Description

The primary endpoint of this study is the time to diagnostic communication, defined as the interval from randomization to the date when the final diagnosis is formally communicated to the patient following multidisciplinary team (MDT) consensus. Interstitial lung diseases (ILD) require a complex, multidimensional evaluation involving radiology, pulmonary function testing, and clinical assessment; however, fragmented scheduling in routine care often delays diagnosis and exacerbates inequities. OPTIMIZE-ILD-1 is a single-center, prospective, randomized trial with 1:1 allocation.

To ensure a balanced representation of clinical entry routes and phenotypes, randomization is stratified 1:1:1 into three distinct groups: 1) referrals from Primary Care, 2) referrals from Specialized Care without a pre-existing autoimmune disease, and 3) referrals from Specialized Care with a pre-existing autoimmune disease. The intervention streamlines the coordination of existing diagnostic steps-including high-resolution chest CT, complete pulmonary function tests, and comprehensive laboratory panels-by clustering them into a coordinated workflow designed to be completed in the minimum number of hospital visits possible, without modifying clinical content or prioritization rules.

Secondary outcomes evaluate the pathway's efficiency and economic impact, including time to MDT diagnosis, time to treatment initiation (where clinically indicated), and the socioeconomic cost-burden for the family unit, which accounts for direct logistical expenses, productivity loss, and hospital operational inefficiencies. Additionally, the environmental impact is quantified via the diagnostic journey's carbon footprint. Patient-centered metrics are captured through validated instruments: EQ-5D-5L and K-BILD for health-related quality of life; GAD-7 for anxiety and PHQ-9 for depression; the Oslo-3 Social Support Scale for perceived social support; the Gijon Scale for social risk; and the CFS for clinical frailty. Caregiver burden (Caregiver Burden Inventory, CBI-15) and family experience measures (PREMs) are assessed contingent upon the presence of a primary caregiver and the provision of their independent informed consent. Satisfaction and process quality are further monitored using study-specific PREMs for patients, caregivers, and interdisciplinary professionals. A Patient Global Impression of Change (PGIC) is collected at the end of the study for patients, caregivers, and professionals to anchor the clinical significance of observed changes. A study-specific social work screening questionnaire is administered to identify patients with unmet social needs who may benefit from social work referral.
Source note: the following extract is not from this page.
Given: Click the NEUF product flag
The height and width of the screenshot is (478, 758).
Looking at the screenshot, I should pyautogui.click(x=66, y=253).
Finally, the study includes a pre-planned exploratory analysis to evaluate the equity of the intervention's impact across diverse populations. This analysis will investigate whether sociodemographic determinants-primarily socioeconomic status, social risk, ethnicity, language proficiency, and educational level, as well as the geographical distance to the hospital and the gender of both the patient and the primary caregiver-act as moderators of the intervention effect. The objective is to determine if the coordinated circuit effectively mitigates traditional barriers to care and provides equitable benefits regardless of the patient's or caregiver's sociodemographic profile, among other factors.

The design of this protocol was developed with active input from a patient focus group and the collaboration of the 'AIRE' association to ensure the outcomes reflect the real-world needs of the ILD community.